Solo se quedó allí un momento más. No quería que Jemima se despertara y la viera. Se sentiría espiada, quizás incluso pensaría que Charlotte se entrometía en una privacidad que tenía derecho a esperar. A Charlotte no le gustaría que alguien la observara dormir, fuera quien fuese.

Cerró la puerta silenciosamente y se dirigió por el pasillo hasta la habitación de Daniel. El hombre que había violado a Angeles era hijo de alguien. ¿Sabrían sus padres en qué se había convertido?

Abrió también aquella puerta con mucho cuidado para ver a Daniel. Estaba acurrucado de cara a la ventana, cuyas cortinas descorridas dejaban entrar la última luz del ocaso veraniego. Sus pestañas oscuras proyectaban sombra sobre su suave mejilla inmaculada.
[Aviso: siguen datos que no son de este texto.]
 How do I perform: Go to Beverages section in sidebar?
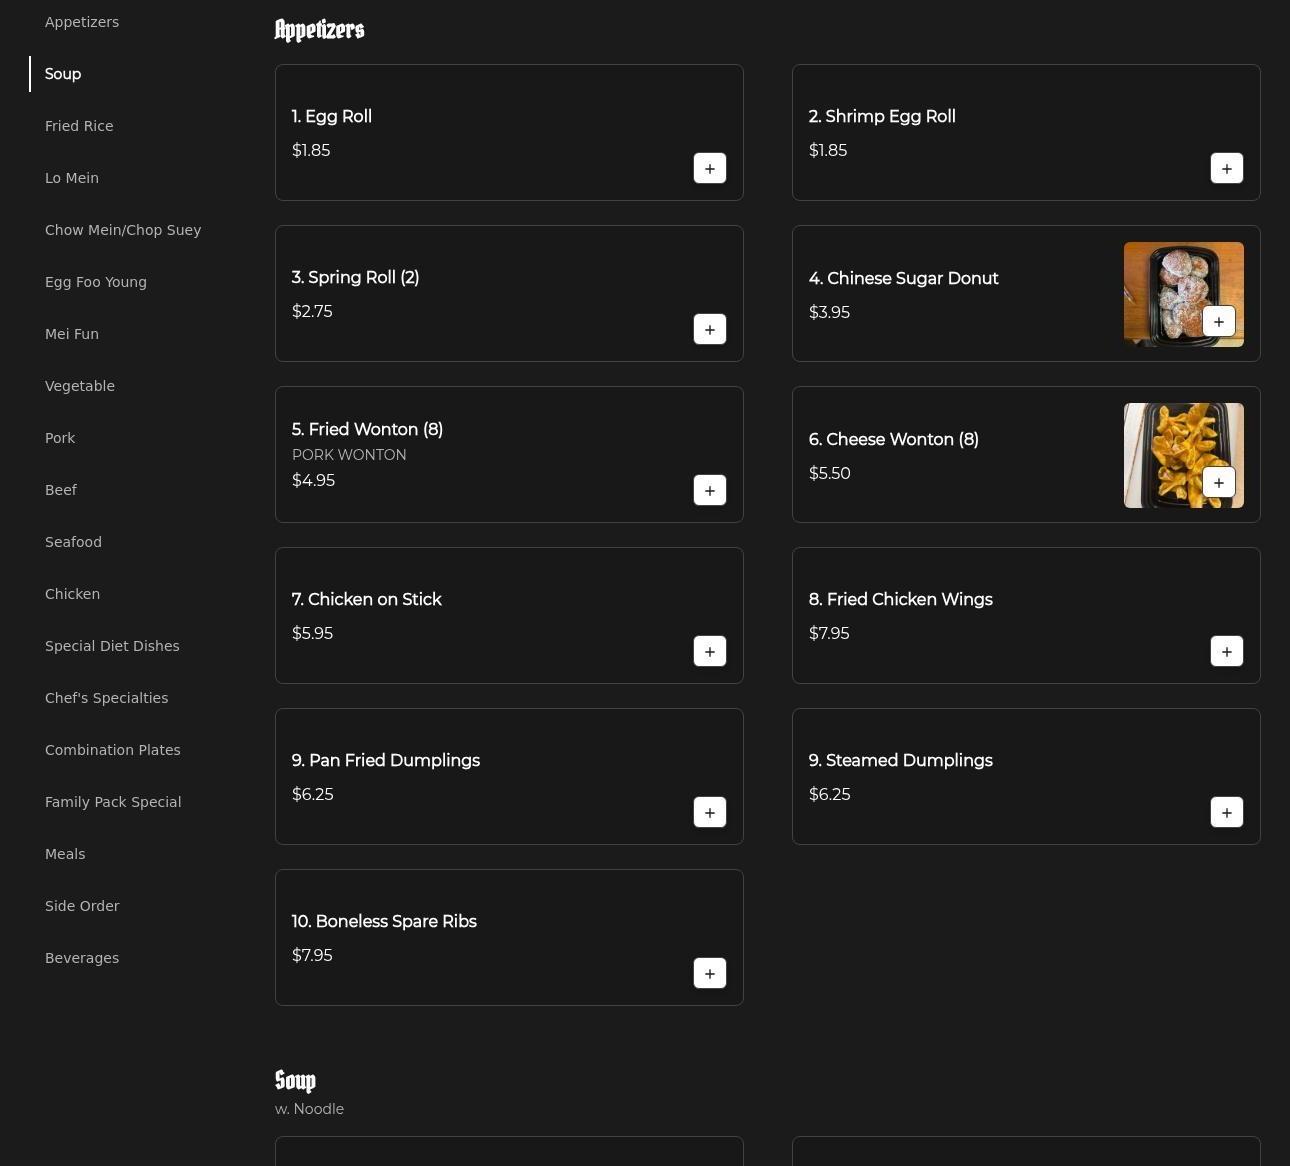coord(82,958)
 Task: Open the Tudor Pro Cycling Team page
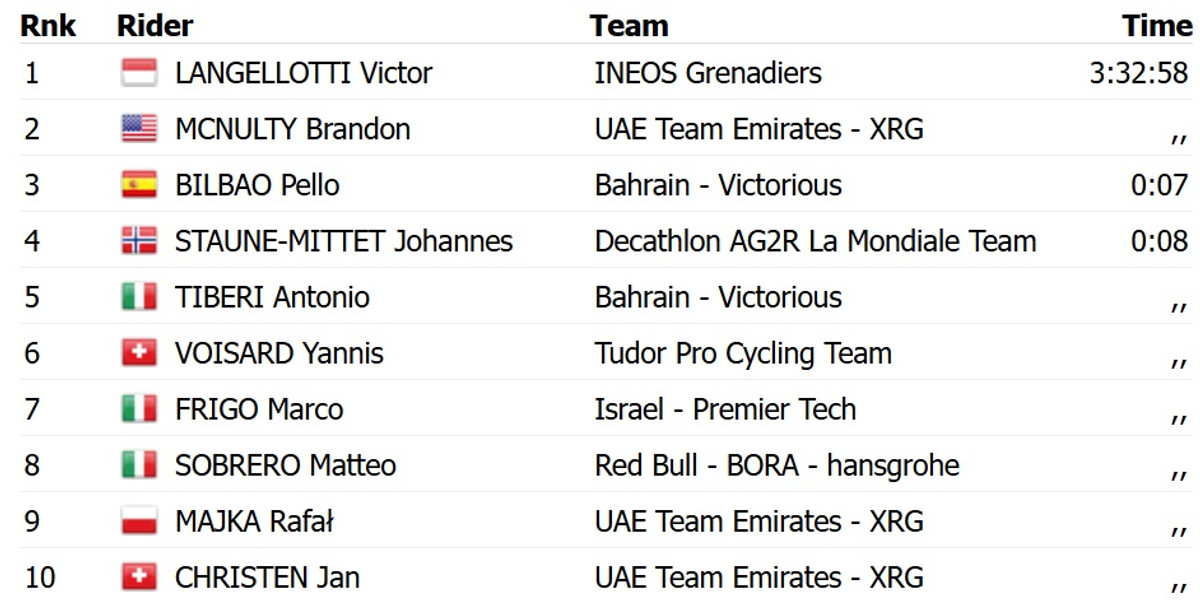[x=743, y=353]
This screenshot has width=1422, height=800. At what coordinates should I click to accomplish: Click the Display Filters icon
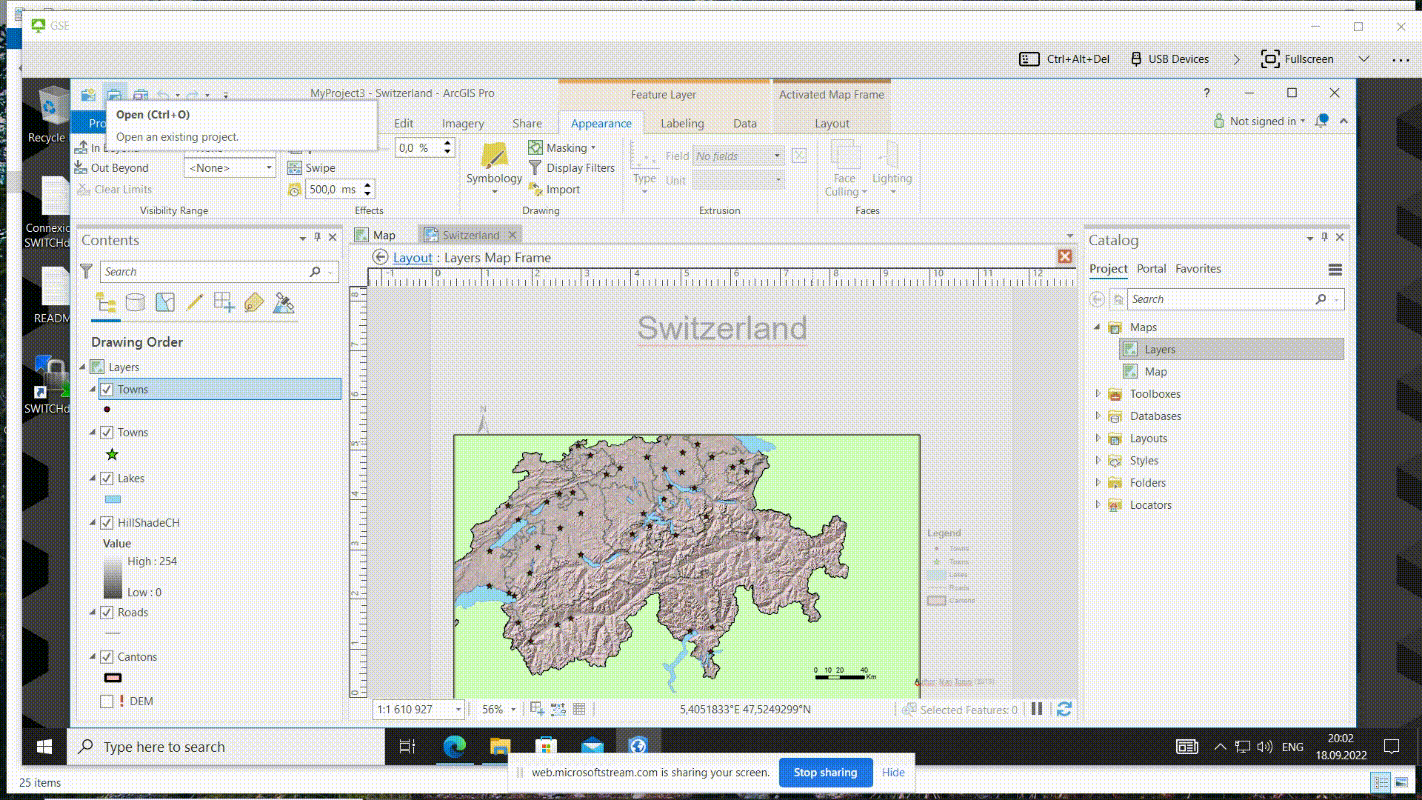click(x=536, y=168)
Era otra idea impensable, pero al cabo de ocho años sería un hombre hecho y derecho.

De repente se asustó, consciente de lo valioso que era todo, la felicidad, la seguridad, la esperanza que daba por sentadas; incluso las pequeñas cosas como la cotidiana certeza de la ternura, alguien a quien tocar, a quien amar, con quien hablar, las personas que le importaban.

Poco tiempo atrás Isaura Castelbranco también había tenido esas cosas.
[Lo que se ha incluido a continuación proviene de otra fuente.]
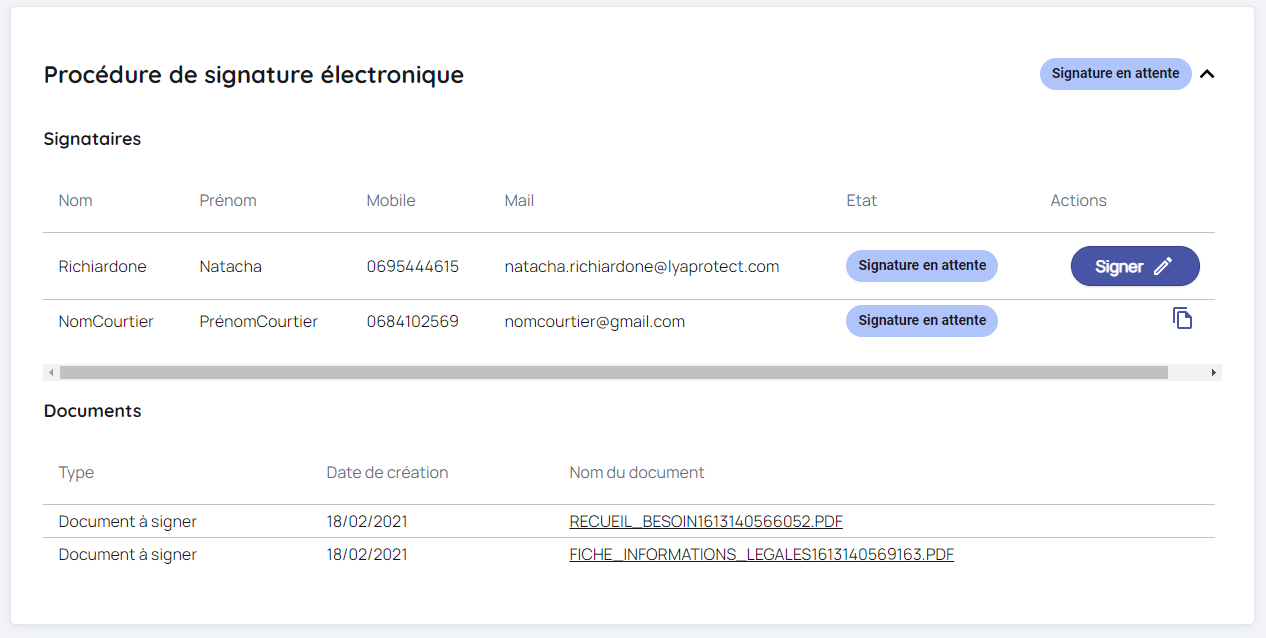Click the mobile number 0684102569

412,321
Notó que le corrían lágrimas por las mejillas y sintió una opresión en el pecho por la enormidad de la vida, sus penas y alegrías, un cariño tan profundo que casi resultaba excesivo.

Cerró la puerta para no despertar a Daniel y recorrió muy despacio el pasillo. Vaciló al llegar a lo alto de la escalera. Todavía no estaba en condiciones de bajar. Pitt se preguntaría qué diablos le sucedía, y ella no estaba preparada para intentar explicárselo.